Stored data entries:
===

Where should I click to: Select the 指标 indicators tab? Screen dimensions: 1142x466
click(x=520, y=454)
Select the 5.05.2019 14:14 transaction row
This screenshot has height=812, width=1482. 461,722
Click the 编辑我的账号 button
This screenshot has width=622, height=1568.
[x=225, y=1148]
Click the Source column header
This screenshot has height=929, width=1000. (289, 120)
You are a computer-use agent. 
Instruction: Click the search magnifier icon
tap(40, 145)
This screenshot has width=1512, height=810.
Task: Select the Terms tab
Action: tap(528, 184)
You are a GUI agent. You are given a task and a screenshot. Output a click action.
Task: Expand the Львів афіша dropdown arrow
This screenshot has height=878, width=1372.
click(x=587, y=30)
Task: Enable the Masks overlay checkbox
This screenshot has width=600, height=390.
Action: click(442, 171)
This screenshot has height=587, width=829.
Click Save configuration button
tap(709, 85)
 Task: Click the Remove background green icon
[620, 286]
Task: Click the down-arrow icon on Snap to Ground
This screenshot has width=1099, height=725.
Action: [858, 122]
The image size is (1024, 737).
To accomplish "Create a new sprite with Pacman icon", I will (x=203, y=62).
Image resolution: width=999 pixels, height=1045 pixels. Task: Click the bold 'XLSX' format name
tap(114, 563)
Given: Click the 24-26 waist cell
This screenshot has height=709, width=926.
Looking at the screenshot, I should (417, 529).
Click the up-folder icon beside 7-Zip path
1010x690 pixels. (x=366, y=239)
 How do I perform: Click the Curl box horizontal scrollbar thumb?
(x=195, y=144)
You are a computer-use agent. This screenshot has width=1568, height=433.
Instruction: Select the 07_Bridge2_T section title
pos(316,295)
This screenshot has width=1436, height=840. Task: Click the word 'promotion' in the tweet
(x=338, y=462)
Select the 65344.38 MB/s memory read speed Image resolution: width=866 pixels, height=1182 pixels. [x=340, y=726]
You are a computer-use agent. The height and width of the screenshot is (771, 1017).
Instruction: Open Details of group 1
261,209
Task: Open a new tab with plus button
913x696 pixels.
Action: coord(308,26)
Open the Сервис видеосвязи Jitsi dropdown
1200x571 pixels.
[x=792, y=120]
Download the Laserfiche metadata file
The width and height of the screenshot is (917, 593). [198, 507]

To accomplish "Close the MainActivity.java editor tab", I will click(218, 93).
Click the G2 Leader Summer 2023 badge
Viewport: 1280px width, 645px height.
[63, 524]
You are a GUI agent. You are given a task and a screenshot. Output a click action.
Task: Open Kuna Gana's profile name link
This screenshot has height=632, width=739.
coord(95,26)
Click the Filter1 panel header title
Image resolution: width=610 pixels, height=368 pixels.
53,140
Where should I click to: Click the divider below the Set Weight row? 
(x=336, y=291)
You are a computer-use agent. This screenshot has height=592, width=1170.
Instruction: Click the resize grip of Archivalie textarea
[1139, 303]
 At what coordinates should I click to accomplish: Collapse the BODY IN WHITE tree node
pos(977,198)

===

**The task:** Using the records above, please repeat the line with "Where should I click to: Click" and every line after it exactly, and give no other text.

**Response to this exercise:**
Where should I click to: Click the divider below the Set Weight row? 
(x=336, y=291)
You are a computer-use agent. This screenshot has height=592, width=1170.
Instruction: Click the resize grip of Archivalie textarea
[1139, 303]
 At what coordinates should I click to accomplish: Collapse the BODY IN WHITE tree node
pos(977,198)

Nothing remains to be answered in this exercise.